>> Begin TEXT EXTRACT

Subsequently, another form called the Modified Leading Logarithm
Approximation (MLLA) which gives a better description of data at low
$x$ has been proposed \cite{frag}; a gaussian approximation to this is
\begin{equation}
\label{mlla}
 \frac{\df N_h^{\rm (MLLA)}}{\df x} = \frac{K_N}{x} \exp
     \left[\frac{\ln^2(x/x_\max)}{2\sigma^2}\right] ,
\end{equation}
where $K_N$ is a constant and 
\begin{equation}
 2\sigma^2 = \frac{\pi}{21} \sqrt{\frac{2\pi}{3\alpha_{\rm S}^3(s)}}
             \simeq 0.09 \left[ \ln \left(\frac{m_X^2}{\Lambda^2} 
             \right)\right]^{3/2} ,
\end{equation}
with $x_\max=\sqrt{\Lambda/m_X}$ and $\Lambda=0.234\gev$. This
fragmentation function is employed by the authors of ref.\cite{bkv97}
to compute the spectrum from relic particle decays; they determine
$K_N$ by requiring that the integral of $x\,{\rm d}\,N_h^{\rm
(MLLA)}/{\rm d}\,x$ over the range $x\in[0,1]$ be equal to the
fraction of the energy transferred to hadrons. However this procedure
is not exact as the form (\ref{mlla}) is inapplicable for large $x$
and therefore cannot be normalized in this manner. Thus the shape of
the cosmic ray spectrum computed \cite{bkv97} by this method for
decaying particles is only reliable for small $x$ and its
normalization uncertain.

>> End TEXT EXTRACT
>> Begin GIVEN MATERIAL

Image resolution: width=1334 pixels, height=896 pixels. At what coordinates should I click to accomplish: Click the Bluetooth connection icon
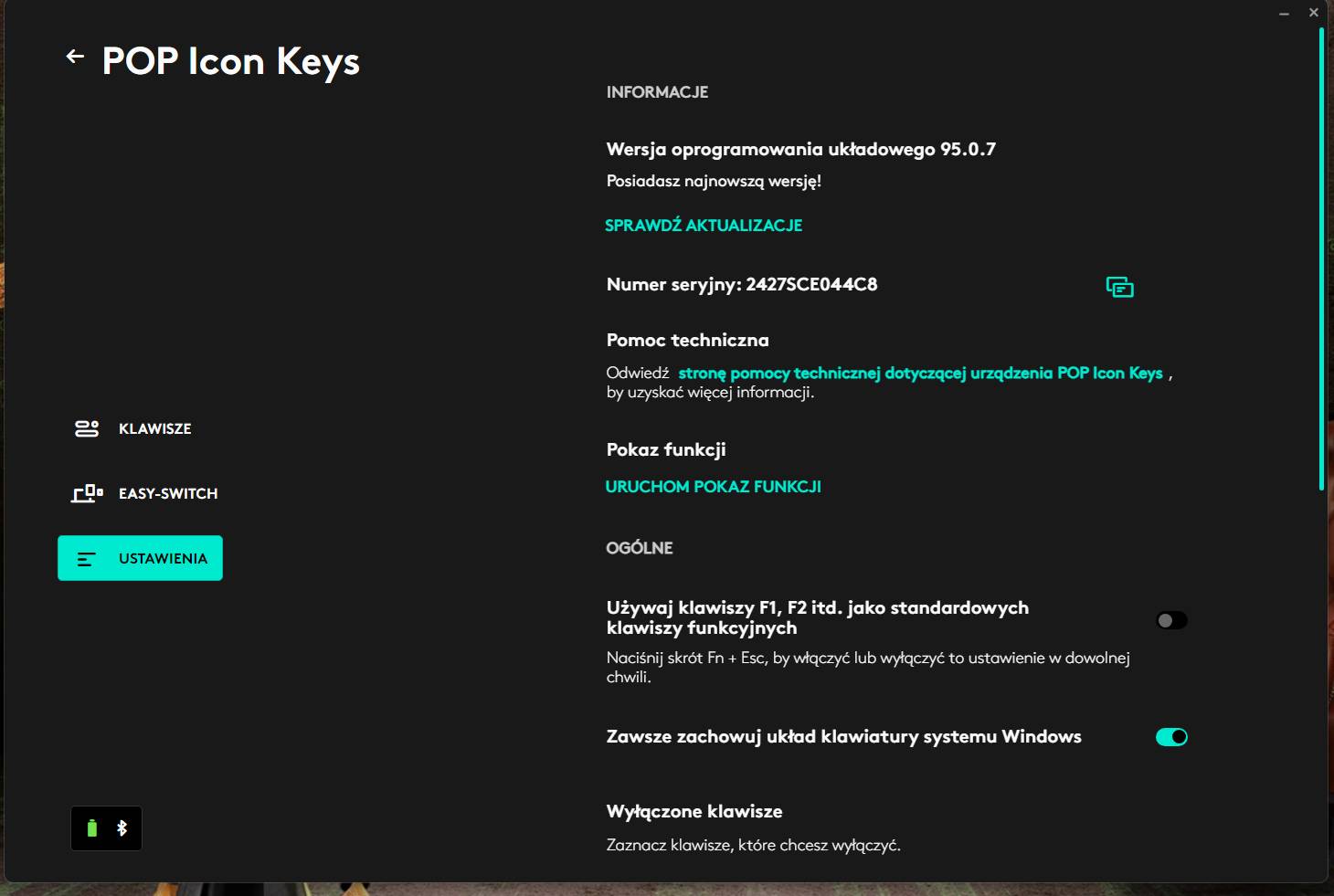[122, 828]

>> End GIVEN MATERIAL

TASKS TO CARRY OUT:
**1.** In the text on the MLLA fragmentation function, list every quantity that is set equal to an expression or a number.
**2.** Pick up the text on the MLLA fragmentation function right after its final sentence and continue it.

RESPONSES BY TASK:
**1.**
- dN_h^(MLLA)/dx, set equal to (K_N/x) exp[ln²(x/x_max)/(2σ²)]
- 2σ², set equal to (π/21) √(2π/(3α_S³(s))) ≃ 0.09 [ln(m_X²/Λ²)]^(3/2)
- x_max, set equal to √(Λ/m_X)
- Λ, set equal to 0.234 GeV

**2.**
Given the importance of determining the energy spectrum accurately, we
decided to improve on these approximate formulations by using the
standard tool employed by experimental high energy physicists to study
QCD fragmentation, viz. a Monte Carlo event generator. Here the
non-perturbative hadronization process is simulated on a computer by a
well tested phenomenological model \cite{evntgen}. Although this
requires extensive numerical calculations, it is the only means by
which successful contact can be made between theory and experimental
data. We chose the programme HERWIG \cite{herwig} (Hadron Emission
Reactions With Interfering Gluons) which incorporates the cluster
model for hadronization and is based on a shower algorithm of the `jet
calculus' type \cite{evntgen}. To check our results we also ran the
JETSET programme \cite{jetset} and found good agreement over the
energy range where comparison was possible. However for the very high
energies studied in this work, HERWIG proved to be more suitable for
reasons of computing time \cite{privcom}. Even so the calculations
described here took several months on a Digital Alpha workstation.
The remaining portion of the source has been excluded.